What to do :: Could you turn every line of the items below into a Markdown table with two columns, Row for the row number and Line for the text, leaving out blank lines?

══════

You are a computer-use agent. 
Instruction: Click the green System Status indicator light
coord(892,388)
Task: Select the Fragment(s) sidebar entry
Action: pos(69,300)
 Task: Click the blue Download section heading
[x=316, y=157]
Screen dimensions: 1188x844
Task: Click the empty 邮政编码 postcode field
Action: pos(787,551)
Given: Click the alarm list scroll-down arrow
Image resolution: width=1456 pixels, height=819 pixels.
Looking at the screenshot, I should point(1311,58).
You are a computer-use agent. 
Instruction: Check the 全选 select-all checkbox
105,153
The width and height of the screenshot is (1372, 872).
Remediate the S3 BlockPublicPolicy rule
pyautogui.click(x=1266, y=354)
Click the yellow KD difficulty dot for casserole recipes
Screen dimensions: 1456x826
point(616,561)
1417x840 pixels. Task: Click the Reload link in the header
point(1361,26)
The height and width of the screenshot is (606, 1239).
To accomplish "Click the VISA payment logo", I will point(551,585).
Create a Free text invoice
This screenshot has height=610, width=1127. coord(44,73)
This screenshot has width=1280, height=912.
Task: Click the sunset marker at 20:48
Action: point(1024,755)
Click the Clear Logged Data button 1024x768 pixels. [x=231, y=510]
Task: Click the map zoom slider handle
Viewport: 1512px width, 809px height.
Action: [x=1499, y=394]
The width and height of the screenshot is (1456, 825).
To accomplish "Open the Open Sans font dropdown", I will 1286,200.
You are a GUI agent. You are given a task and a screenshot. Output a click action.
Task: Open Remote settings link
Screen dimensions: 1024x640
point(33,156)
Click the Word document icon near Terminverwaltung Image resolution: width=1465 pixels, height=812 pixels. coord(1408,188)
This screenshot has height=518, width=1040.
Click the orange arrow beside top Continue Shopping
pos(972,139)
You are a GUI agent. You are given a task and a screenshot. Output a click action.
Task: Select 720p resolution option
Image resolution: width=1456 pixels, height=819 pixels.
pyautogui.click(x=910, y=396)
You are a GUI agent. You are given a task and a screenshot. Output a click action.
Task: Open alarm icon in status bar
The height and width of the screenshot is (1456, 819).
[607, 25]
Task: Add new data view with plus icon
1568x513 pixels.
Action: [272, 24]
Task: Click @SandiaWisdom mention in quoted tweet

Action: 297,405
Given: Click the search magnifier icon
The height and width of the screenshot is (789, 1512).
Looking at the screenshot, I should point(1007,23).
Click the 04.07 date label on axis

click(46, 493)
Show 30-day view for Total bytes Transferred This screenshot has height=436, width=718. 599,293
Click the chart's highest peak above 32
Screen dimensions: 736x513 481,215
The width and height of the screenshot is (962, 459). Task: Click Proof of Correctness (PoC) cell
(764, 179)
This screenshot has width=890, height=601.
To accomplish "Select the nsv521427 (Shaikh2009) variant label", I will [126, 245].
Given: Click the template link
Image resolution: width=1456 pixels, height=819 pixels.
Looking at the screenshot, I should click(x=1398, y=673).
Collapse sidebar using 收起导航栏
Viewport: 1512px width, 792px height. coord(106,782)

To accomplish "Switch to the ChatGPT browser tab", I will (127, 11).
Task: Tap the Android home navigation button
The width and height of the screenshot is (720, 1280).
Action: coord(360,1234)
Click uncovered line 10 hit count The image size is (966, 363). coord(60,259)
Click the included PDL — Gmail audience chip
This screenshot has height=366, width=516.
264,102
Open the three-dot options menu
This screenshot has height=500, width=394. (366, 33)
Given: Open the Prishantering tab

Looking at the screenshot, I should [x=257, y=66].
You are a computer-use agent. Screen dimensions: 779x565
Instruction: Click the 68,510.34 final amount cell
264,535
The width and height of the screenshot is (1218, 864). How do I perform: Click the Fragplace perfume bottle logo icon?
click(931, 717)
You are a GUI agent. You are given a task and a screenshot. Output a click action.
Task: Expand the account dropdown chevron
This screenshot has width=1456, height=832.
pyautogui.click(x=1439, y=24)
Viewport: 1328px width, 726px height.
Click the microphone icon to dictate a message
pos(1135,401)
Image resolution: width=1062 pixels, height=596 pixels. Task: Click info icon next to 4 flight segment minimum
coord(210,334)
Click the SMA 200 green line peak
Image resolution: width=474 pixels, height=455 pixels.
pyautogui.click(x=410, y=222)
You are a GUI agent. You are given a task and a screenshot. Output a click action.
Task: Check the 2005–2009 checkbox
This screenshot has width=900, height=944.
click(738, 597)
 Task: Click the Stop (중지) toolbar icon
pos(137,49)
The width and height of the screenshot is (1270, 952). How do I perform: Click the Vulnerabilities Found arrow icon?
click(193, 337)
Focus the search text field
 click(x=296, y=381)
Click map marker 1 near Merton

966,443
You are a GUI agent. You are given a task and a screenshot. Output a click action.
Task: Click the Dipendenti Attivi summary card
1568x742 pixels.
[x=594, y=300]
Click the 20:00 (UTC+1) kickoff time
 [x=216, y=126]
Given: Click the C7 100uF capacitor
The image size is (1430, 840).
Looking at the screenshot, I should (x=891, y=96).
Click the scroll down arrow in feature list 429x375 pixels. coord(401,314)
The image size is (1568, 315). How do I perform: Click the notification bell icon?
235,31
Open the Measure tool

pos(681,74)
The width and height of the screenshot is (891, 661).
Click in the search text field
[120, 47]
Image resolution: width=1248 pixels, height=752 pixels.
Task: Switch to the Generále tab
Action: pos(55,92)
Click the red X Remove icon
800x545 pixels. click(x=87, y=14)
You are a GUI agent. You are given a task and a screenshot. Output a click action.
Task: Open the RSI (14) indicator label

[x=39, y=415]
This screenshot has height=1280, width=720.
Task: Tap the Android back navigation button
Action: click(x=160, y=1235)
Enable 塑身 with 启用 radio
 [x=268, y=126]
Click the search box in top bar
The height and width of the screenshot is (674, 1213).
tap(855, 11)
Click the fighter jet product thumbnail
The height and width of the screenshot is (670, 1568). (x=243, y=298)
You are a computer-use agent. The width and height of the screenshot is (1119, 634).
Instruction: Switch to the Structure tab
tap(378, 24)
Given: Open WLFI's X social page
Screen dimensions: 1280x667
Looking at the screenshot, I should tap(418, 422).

══════

The answer ::
| Row | Line |
|---|---|
| 1 | You are a computer-use agent.  |
| 2 | Instruction: Click the green System Status indicator light |
| 3 | coord(892,388) |
| 4 | Task: Select the Fragment(s) sidebar entry |
| 5 | Action: pos(69,300) |
| 6 |  Task: Click the blue Download section heading |
| 7 | [x=316, y=157] |
| 8 | Screen dimensions: 1188x844 |
| 9 | Task: Click the empty 邮政编码 postcode field |
| 10 | Action: pos(787,551) |
| 11 | Given: Click the alarm list scroll-down arrow |
| 12 | Image resolution: width=1456 pixels, height=819 pixels. |
| 13 | Looking at the screenshot, I should point(1311,58). |
| 14 | You are a computer-use agent.  |
| 15 | Instruction: Check the 全选 select-all checkbox |
| 16 | 105,153 |
| 17 | The width and height of the screenshot is (1372, 872). |
| 18 | Remediate the S3 BlockPublicPolicy rule |
| 19 | pyautogui.click(x=1266, y=354) |
| 20 | Click the yellow KD difficulty dot for casserole recipes |
| 21 | Screen dimensions: 1456x826 |
| 22 | point(616,561) |
| 23 | 1417x840 pixels. Task: Click the Reload link in the header |
| 24 | point(1361,26) |
| 25 | The height and width of the screenshot is (606, 1239). |
| 26 | To accomplish "Click the VISA payment logo", I will point(551,585). |
| 27 | Create a Free text invoice |
| 28 | This screenshot has height=610, width=1127. coord(44,73) |
| 29 | This screenshot has width=1280, height=912. |
| 30 | Task: Click the sunset marker at 20:48 |
| 31 | Action: point(1024,755) |
| 32 | Click the Clear Logged Data button 1024x768 pixels. [x=231, y=510] |
| 33 | Task: Click the map zoom slider handle |
| 34 | Viewport: 1512px width, 809px height. |
| 35 | Action: [x=1499, y=394] |
| 36 | The width and height of the screenshot is (1456, 825). |
| 37 | To accomplish "Open the Open Sans font dropdown", I will 1286,200. |
| 38 | You are a GUI agent. You are given a task and a screenshot. Output a click action. |
| 39 | Task: Open Remote settings link |
| 40 | Screen dimensions: 1024x640 |
| 41 | point(33,156) |
| 42 | Click the Word document icon near Terminverwaltung Image resolution: width=1465 pixels, height=812 pixels. coord(1408,188) |
| 43 | This screenshot has height=518, width=1040. |
| 44 | Click the orange arrow beside top Continue Shopping |
| 45 | pos(972,139) |
| 46 | You are a GUI agent. You are given a task and a screenshot. Output a click action. |
| 47 | Task: Select 720p resolution option |
| 48 | Image resolution: width=1456 pixels, height=819 pixels. |
| 49 | pyautogui.click(x=910, y=396) |
| 50 | You are a GUI agent. You are given a task and a screenshot. Output a click action. |
| 51 | Task: Open alarm icon in status bar |
| 52 | The height and width of the screenshot is (1456, 819). |
| 53 | [607, 25] |
| 54 | Task: Add new data view with plus icon |
| 55 | 1568x513 pixels. |
| 56 | Action: [272, 24] |
| 57 | Task: Click @SandiaWisdom mention in quoted tweet |
| 58 | Action: 297,405 |
| 59 | Given: Click the search magnifier icon |
| 60 | The height and width of the screenshot is (789, 1512). |
| 61 | Looking at the screenshot, I should point(1007,23). |
| 62 | Click the 04.07 date label on axis |
| 63 | click(46, 493) |
| 64 | Show 30-day view for Total bytes Transferred This screenshot has height=436, width=718. 599,293 |
| 65 | Click the chart's highest peak above 32 |
| 66 | Screen dimensions: 736x513 481,215 |
| 67 | The width and height of the screenshot is (962, 459). Task: Click Proof of Correctness (PoC) cell |
| 68 | (764, 179) |
| 69 | This screenshot has width=890, height=601. |
| 70 | To accomplish "Select the nsv521427 (Shaikh2009) variant label", I will [126, 245]. |
| 71 | Given: Click the template link |
| 72 | Image resolution: width=1456 pixels, height=819 pixels. |
| 73 | Looking at the screenshot, I should click(x=1398, y=673). |
| 74 | Collapse sidebar using 收起导航栏 |
| 75 | Viewport: 1512px width, 792px height. coord(106,782) |
| 76 | To accomplish "Switch to the ChatGPT browser tab", I will (127, 11). |
| 77 | Task: Tap the Android home navigation button |
| 78 | The width and height of the screenshot is (720, 1280). |
| 79 | Action: coord(360,1234) |
| 80 | Click uncovered line 10 hit count The image size is (966, 363). coord(60,259) |
| 81 | Click the included PDL — Gmail audience chip |
| 82 | This screenshot has height=366, width=516. |
| 83 | 264,102 |
| 84 | Open the three-dot options menu |
| 85 | This screenshot has height=500, width=394. (366, 33) |
| 86 | Given: Open the Prishantering tab |
| 87 | Looking at the screenshot, I should [x=257, y=66]. |
| 88 | You are a computer-use agent. Screen dimensions: 779x565 |
| 89 | Instruction: Click the 68,510.34 final amount cell |
| 90 | 264,535 |
| 91 | The width and height of the screenshot is (1218, 864). How do I perform: Click the Fragplace perfume bottle logo icon? |
| 92 | click(931, 717) |
| 93 | You are a GUI agent. You are given a task and a screenshot. Output a click action. |
| 94 | Task: Expand the account dropdown chevron |
| 95 | This screenshot has width=1456, height=832. |
| 96 | pyautogui.click(x=1439, y=24) |
| 97 | Viewport: 1328px width, 726px height. |
| 98 | Click the microphone icon to dictate a message |
| 99 | pos(1135,401) |
| 100 | Image resolution: width=1062 pixels, height=596 pixels. Task: Click info icon next to 4 flight segment minimum |
| 101 | coord(210,334) |
| 102 | Click the SMA 200 green line peak |
| 103 | Image resolution: width=474 pixels, height=455 pixels. |
| 104 | pyautogui.click(x=410, y=222) |
| 105 | You are a GUI agent. You are given a task and a screenshot. Output a click action. |
| 106 | Task: Check the 2005–2009 checkbox |
| 107 | This screenshot has width=900, height=944. |
| 108 | click(738, 597) |
| 109 |  Task: Click the Stop (중지) toolbar icon |
| 110 | pos(137,49) |
| 111 | The width and height of the screenshot is (1270, 952). How do I perform: Click the Vulnerabilities Found arrow icon? |
| 112 | click(193, 337) |
| 113 | Focus the search text field |
| 114 |  click(x=296, y=381) |
| 115 | Click map marker 1 near Merton |
| 116 | 966,443 |
| 117 | You are a GUI agent. You are given a task and a screenshot. Output a click action. |
| 118 | Task: Click the Dipendenti Attivi summary card |
| 119 | 1568x742 pixels. |
| 120 | [x=594, y=300] |
| 121 | Click the 20:00 (UTC+1) kickoff time |
| 122 |  [x=216, y=126] |
| 123 | Given: Click the C7 100uF capacitor |
| 124 | The image size is (1430, 840). |
| 125 | Looking at the screenshot, I should (x=891, y=96). |
| 126 | Click the scroll down arrow in feature list 429x375 pixels. coord(401,314) |
| 127 | The image size is (1568, 315). How do I perform: Click the notification bell icon? |
| 128 | 235,31 |
| 129 | Open the Measure tool |
| 130 | pos(681,74) |
| 131 | The width and height of the screenshot is (891, 661). |
| 132 | Click in the search text field |
| 133 | [120, 47] |
| 134 | Image resolution: width=1248 pixels, height=752 pixels. |
| 135 | Task: Switch to the Generále tab |
| 136 | Action: pos(55,92) |
| 137 | Click the red X Remove icon |
| 138 | 800x545 pixels. click(x=87, y=14) |
| 139 | You are a GUI agent. You are given a task and a screenshot. Output a click action. |
| 140 | Task: Open the RSI (14) indicator label |
| 141 | [x=39, y=415] |
| 142 | This screenshot has height=1280, width=720. |
| 143 | Task: Tap the Android back navigation button |
| 144 | Action: click(x=160, y=1235) |
| 145 | Enable 塑身 with 启用 radio |
| 146 |  [x=268, y=126] |
| 147 | Click the search box in top bar |
| 148 | The height and width of the screenshot is (674, 1213). |
| 149 | tap(855, 11) |
| 150 | Click the fighter jet product thumbnail |
| 151 | The height and width of the screenshot is (670, 1568). (x=243, y=298) |
| 152 | You are a computer-use agent. The width and height of the screenshot is (1119, 634). |
| 153 | Instruction: Switch to the Structure tab |
| 154 | tap(378, 24) |
| 155 | Given: Open WLFI's X social page |
| 156 | Screen dimensions: 1280x667 |
| 157 | Looking at the screenshot, I should tap(418, 422). |